>>>>
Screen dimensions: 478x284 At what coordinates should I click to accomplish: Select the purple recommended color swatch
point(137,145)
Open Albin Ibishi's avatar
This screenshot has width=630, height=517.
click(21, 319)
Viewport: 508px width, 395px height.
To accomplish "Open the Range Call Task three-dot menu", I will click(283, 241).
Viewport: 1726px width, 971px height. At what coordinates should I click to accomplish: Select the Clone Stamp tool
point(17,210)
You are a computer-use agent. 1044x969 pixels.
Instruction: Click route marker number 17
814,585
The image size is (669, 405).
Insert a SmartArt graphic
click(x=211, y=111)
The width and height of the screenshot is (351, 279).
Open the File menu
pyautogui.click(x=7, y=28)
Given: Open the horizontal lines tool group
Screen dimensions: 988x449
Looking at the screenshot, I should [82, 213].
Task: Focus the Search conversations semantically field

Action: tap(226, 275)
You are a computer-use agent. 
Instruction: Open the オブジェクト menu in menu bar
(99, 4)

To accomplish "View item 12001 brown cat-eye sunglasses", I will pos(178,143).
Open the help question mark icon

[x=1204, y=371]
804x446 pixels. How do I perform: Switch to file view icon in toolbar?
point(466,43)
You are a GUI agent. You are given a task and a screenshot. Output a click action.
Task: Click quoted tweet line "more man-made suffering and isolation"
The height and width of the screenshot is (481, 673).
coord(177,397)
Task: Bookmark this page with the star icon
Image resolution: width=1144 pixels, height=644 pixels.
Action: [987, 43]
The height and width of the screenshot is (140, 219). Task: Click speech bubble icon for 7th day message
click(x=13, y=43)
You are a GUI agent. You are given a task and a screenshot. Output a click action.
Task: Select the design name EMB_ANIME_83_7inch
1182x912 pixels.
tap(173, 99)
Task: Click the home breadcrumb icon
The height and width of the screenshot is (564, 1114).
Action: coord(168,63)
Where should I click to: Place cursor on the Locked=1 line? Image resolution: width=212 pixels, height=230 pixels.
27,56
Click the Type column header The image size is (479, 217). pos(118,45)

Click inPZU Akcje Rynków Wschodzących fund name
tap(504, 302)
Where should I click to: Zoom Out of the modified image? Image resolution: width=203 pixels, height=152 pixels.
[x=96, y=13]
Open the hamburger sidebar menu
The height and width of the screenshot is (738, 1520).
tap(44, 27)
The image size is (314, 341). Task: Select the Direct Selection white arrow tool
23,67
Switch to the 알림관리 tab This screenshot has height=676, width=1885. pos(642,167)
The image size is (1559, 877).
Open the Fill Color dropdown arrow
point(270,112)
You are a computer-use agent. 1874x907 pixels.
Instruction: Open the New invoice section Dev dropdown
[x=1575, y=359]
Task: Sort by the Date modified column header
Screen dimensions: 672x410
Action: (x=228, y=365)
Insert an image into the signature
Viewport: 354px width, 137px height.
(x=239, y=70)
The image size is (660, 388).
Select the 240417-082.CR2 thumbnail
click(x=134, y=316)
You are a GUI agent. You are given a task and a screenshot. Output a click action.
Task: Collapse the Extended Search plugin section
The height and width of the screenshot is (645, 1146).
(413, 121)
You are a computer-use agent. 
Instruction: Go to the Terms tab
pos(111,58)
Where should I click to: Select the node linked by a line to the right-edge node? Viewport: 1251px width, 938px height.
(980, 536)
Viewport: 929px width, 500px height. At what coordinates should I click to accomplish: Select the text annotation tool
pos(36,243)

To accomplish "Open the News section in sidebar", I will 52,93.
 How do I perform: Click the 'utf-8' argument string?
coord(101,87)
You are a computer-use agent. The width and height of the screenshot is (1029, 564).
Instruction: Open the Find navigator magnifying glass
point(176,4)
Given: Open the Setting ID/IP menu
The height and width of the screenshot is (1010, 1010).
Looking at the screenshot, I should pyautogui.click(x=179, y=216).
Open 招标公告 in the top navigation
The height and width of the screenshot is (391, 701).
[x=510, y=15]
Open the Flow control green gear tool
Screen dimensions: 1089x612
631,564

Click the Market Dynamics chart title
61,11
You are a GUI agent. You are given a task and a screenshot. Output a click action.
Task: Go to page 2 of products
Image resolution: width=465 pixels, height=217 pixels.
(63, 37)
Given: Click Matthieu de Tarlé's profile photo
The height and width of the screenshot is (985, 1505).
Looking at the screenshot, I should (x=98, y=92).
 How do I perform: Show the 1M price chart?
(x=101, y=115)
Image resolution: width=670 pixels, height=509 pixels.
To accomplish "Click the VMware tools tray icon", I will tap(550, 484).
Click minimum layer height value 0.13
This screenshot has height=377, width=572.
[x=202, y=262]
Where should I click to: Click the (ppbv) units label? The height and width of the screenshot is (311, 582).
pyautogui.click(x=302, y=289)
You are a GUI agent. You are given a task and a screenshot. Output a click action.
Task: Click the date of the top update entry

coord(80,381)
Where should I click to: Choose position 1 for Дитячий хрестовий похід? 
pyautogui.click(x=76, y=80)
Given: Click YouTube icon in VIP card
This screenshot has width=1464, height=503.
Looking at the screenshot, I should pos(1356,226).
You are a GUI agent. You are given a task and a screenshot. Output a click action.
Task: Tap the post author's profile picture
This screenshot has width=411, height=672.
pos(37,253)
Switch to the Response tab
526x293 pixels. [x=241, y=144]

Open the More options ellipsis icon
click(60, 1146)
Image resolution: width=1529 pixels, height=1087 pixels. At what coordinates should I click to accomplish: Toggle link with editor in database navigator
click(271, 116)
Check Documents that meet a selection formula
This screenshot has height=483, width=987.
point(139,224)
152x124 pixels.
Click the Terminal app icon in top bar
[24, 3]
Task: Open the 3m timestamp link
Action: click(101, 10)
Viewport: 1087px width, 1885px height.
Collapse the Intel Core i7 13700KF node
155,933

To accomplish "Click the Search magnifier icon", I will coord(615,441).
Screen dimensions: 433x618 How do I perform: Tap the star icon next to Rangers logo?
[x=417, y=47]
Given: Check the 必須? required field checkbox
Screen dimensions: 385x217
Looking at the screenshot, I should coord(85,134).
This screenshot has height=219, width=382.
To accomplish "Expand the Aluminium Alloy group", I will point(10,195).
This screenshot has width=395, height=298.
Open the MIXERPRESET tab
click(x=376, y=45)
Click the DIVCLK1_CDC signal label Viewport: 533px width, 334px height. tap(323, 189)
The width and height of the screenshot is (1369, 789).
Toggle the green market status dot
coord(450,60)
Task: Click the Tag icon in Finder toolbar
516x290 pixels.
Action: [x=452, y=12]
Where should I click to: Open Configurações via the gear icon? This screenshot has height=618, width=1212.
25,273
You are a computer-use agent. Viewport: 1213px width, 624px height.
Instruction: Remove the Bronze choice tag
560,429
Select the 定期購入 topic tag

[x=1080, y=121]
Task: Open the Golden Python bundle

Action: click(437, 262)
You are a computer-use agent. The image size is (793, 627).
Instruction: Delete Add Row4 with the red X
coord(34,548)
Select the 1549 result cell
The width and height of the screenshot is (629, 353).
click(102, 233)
<<<<
Instruction:
Arrange every line of the records above in a Markdown table with the columns Row and Line. Number the rows consecutively and leave out blank lines.

Problem solution:
| Row | Line |
|---|---|
| 1 | Screen dimensions: 478x284 At what coordinates should I click to accomplish: Select the purple recommended color swatch |
| 2 | point(137,145) |
| 3 | Open Albin Ibishi's avatar |
| 4 | This screenshot has width=630, height=517. |
| 5 | click(21, 319) |
| 6 | Viewport: 508px width, 395px height. |
| 7 | To accomplish "Open the Range Call Task three-dot menu", I will click(283, 241). |
| 8 | Viewport: 1726px width, 971px height. At what coordinates should I click to accomplish: Select the Clone Stamp tool |
| 9 | point(17,210) |
| 10 | You are a computer-use agent. 1044x969 pixels. |
| 11 | Instruction: Click route marker number 17 |
| 12 | 814,585 |
| 13 | The image size is (669, 405). |
| 14 | Insert a SmartArt graphic |
| 15 | click(x=211, y=111) |
| 16 | The width and height of the screenshot is (351, 279). |
| 17 | Open the File menu |
| 18 | pyautogui.click(x=7, y=28) |
| 19 | Given: Open the horizontal lines tool group |
| 20 | Screen dimensions: 988x449 |
| 21 | Looking at the screenshot, I should [82, 213]. |
| 22 | Task: Focus the Search conversations semantically field |
| 23 | Action: tap(226, 275) |
| 24 | You are a computer-use agent.  |
| 25 | Instruction: Open the オブジェクト menu in menu bar |
| 26 | (99, 4) |
| 27 | To accomplish "View item 12001 brown cat-eye sunglasses", I will pos(178,143). |
| 28 | Open the help question mark icon |
| 29 | [x=1204, y=371] |
| 30 | 804x446 pixels. How do I perform: Switch to file view icon in toolbar? |
| 31 | point(466,43) |
| 32 | You are a GUI agent. You are given a task and a screenshot. Output a click action. |
| 33 | Task: Click quoted tweet line "more man-made suffering and isolation" |
| 34 | The height and width of the screenshot is (481, 673). |
| 35 | coord(177,397) |
| 36 | Task: Bookmark this page with the star icon |
| 37 | Image resolution: width=1144 pixels, height=644 pixels. |
| 38 | Action: [987, 43] |
| 39 | The height and width of the screenshot is (140, 219). Task: Click speech bubble icon for 7th day message |
| 40 | click(x=13, y=43) |
| 41 | You are a GUI agent. You are given a task and a screenshot. Output a click action. |
| 42 | Task: Select the design name EMB_ANIME_83_7inch |
| 43 | 1182x912 pixels. |
| 44 | tap(173, 99) |
| 45 | Task: Click the home breadcrumb icon |
| 46 | The height and width of the screenshot is (564, 1114). |
| 47 | Action: coord(168,63) |
| 48 | Where should I click to: Place cursor on the Locked=1 line? Image resolution: width=212 pixels, height=230 pixels. |
| 49 | 27,56 |
| 50 | Click the Type column header The image size is (479, 217). pos(118,45) |
| 51 | Click inPZU Akcje Rynków Wschodzących fund name |
| 52 | tap(504, 302) |
| 53 | Where should I click to: Zoom Out of the modified image? Image resolution: width=203 pixels, height=152 pixels. |
| 54 | [x=96, y=13] |
| 55 | Open the hamburger sidebar menu |
| 56 | The height and width of the screenshot is (738, 1520). |
| 57 | tap(44, 27) |
| 58 | The image size is (314, 341). Task: Select the Direct Selection white arrow tool |
| 59 | 23,67 |
| 60 | Switch to the 알림관리 tab This screenshot has height=676, width=1885. pos(642,167) |
| 61 | The image size is (1559, 877). |
| 62 | Open the Fill Color dropdown arrow |
| 63 | point(270,112) |
| 64 | You are a computer-use agent. 1874x907 pixels. |
| 65 | Instruction: Open the New invoice section Dev dropdown |
| 66 | [x=1575, y=359] |
| 67 | Task: Sort by the Date modified column header |
| 68 | Screen dimensions: 672x410 |
| 69 | Action: (x=228, y=365) |
| 70 | Insert an image into the signature |
| 71 | Viewport: 354px width, 137px height. |
| 72 | (x=239, y=70) |
| 73 | The image size is (660, 388). |
| 74 | Select the 240417-082.CR2 thumbnail |
| 75 | click(x=134, y=316) |
| 76 | You are a GUI agent. You are given a task and a screenshot. Output a click action. |
| 77 | Task: Collapse the Extended Search plugin section |
| 78 | The height and width of the screenshot is (645, 1146). |
| 79 | (413, 121) |
| 80 | You are a computer-use agent.  |
| 81 | Instruction: Go to the Terms tab |
| 82 | pos(111,58) |
| 83 | Where should I click to: Select the node linked by a line to the right-edge node? Viewport: 1251px width, 938px height. |
| 84 | (980, 536) |
| 85 | Viewport: 929px width, 500px height. At what coordinates should I click to accomplish: Select the text annotation tool |
| 86 | pos(36,243) |
| 87 | To accomplish "Open the News section in sidebar", I will 52,93. |
| 88 |  How do I perform: Click the 'utf-8' argument string? |
| 89 | coord(101,87) |
| 90 | You are a computer-use agent. The width and height of the screenshot is (1029, 564). |
| 91 | Instruction: Open the Find navigator magnifying glass |
| 92 | point(176,4) |
| 93 | Given: Open the Setting ID/IP menu |
| 94 | The height and width of the screenshot is (1010, 1010). |
| 95 | Looking at the screenshot, I should pyautogui.click(x=179, y=216). |
| 96 | Open 招标公告 in the top navigation |
| 97 | The height and width of the screenshot is (391, 701). |
| 98 | [x=510, y=15] |
| 99 | Open the Flow control green gear tool |
| 100 | Screen dimensions: 1089x612 |
| 101 | 631,564 |
| 102 | Click the Market Dynamics chart title |
| 103 | 61,11 |
| 104 | You are a GUI agent. You are given a task and a screenshot. Output a click action. |
| 105 | Task: Go to page 2 of products |
| 106 | Image resolution: width=465 pixels, height=217 pixels. |
| 107 | (63, 37) |
| 108 | Given: Click Matthieu de Tarlé's profile photo |
| 109 | The height and width of the screenshot is (985, 1505). |
| 110 | Looking at the screenshot, I should (x=98, y=92). |
| 111 |  How do I perform: Show the 1M price chart? |
| 112 | (x=101, y=115) |
| 113 | Image resolution: width=670 pixels, height=509 pixels. |
| 114 | To accomplish "Click the VMware tools tray icon", I will tap(550, 484). |
| 115 | Click minimum layer height value 0.13 |
| 116 | This screenshot has height=377, width=572. |
| 117 | [x=202, y=262] |
| 118 | Where should I click to: Click the (ppbv) units label? The height and width of the screenshot is (311, 582). |
| 119 | pyautogui.click(x=302, y=289) |
| 120 | You are a GUI agent. You are given a task and a screenshot. Output a click action. |
| 121 | Task: Click the date of the top update entry |
| 122 | coord(80,381) |
| 123 | Where should I click to: Choose position 1 for Дитячий хрестовий похід?  |
| 124 | pyautogui.click(x=76, y=80) |
| 125 | Given: Click YouTube icon in VIP card |
| 126 | This screenshot has width=1464, height=503. |
| 127 | Looking at the screenshot, I should pos(1356,226). |
| 128 | You are a GUI agent. You are given a task and a screenshot. Output a click action. |
| 129 | Task: Tap the post author's profile picture |
| 130 | This screenshot has width=411, height=672. |
| 131 | pos(37,253) |
| 132 | Switch to the Response tab |
| 133 | 526x293 pixels. [x=241, y=144] |
| 134 | Open the More options ellipsis icon |
| 135 | click(60, 1146) |
| 136 | Image resolution: width=1529 pixels, height=1087 pixels. At what coordinates should I click to accomplish: Toggle link with editor in database navigator |
| 137 | click(271, 116) |
| 138 | Check Documents that meet a selection formula |
| 139 | This screenshot has height=483, width=987. |
| 140 | point(139,224) |
| 141 | 152x124 pixels. |
| 142 | Click the Terminal app icon in top bar |
| 143 | [24, 3] |
| 144 | Task: Open the 3m timestamp link |
| 145 | Action: click(101, 10) |
| 146 | Viewport: 1087px width, 1885px height. |
| 147 | Collapse the Intel Core i7 13700KF node |
| 148 | 155,933 |
| 149 | To accomplish "Click the Search magnifier icon", I will coord(615,441). |
| 150 | Screen dimensions: 433x618 How do I perform: Tap the star icon next to Rangers logo? |
| 151 | [x=417, y=47] |
| 152 | Given: Check the 必須? required field checkbox |
| 153 | Screen dimensions: 385x217 |
| 154 | Looking at the screenshot, I should coord(85,134). |
| 155 | This screenshot has height=219, width=382. |
| 156 | To accomplish "Expand the Aluminium Alloy group", I will point(10,195). |
| 157 | This screenshot has width=395, height=298. |
| 158 | Open the MIXERPRESET tab |
| 159 | click(x=376, y=45) |
| 160 | Click the DIVCLK1_CDC signal label Viewport: 533px width, 334px height. tap(323, 189) |
| 161 | The width and height of the screenshot is (1369, 789). |
| 162 | Toggle the green market status dot |
| 163 | coord(450,60) |
| 164 | Task: Click the Tag icon in Finder toolbar |
| 165 | 516x290 pixels. |
| 166 | Action: [x=452, y=12] |
| 167 | Where should I click to: Open Configurações via the gear icon? This screenshot has height=618, width=1212. |
| 168 | 25,273 |
| 169 | You are a computer-use agent. Viewport: 1213px width, 624px height. |
| 170 | Instruction: Remove the Bronze choice tag |
| 171 | 560,429 |
| 172 | Select the 定期購入 topic tag |
| 173 | [x=1080, y=121] |
| 174 | Task: Open the Golden Python bundle |
| 175 | Action: click(437, 262) |
| 176 | You are a computer-use agent. The image size is (793, 627). |
| 177 | Instruction: Delete Add Row4 with the red X |
| 178 | coord(34,548) |
| 179 | Select the 1549 result cell |
| 180 | The width and height of the screenshot is (629, 353). |
| 181 | click(102, 233) |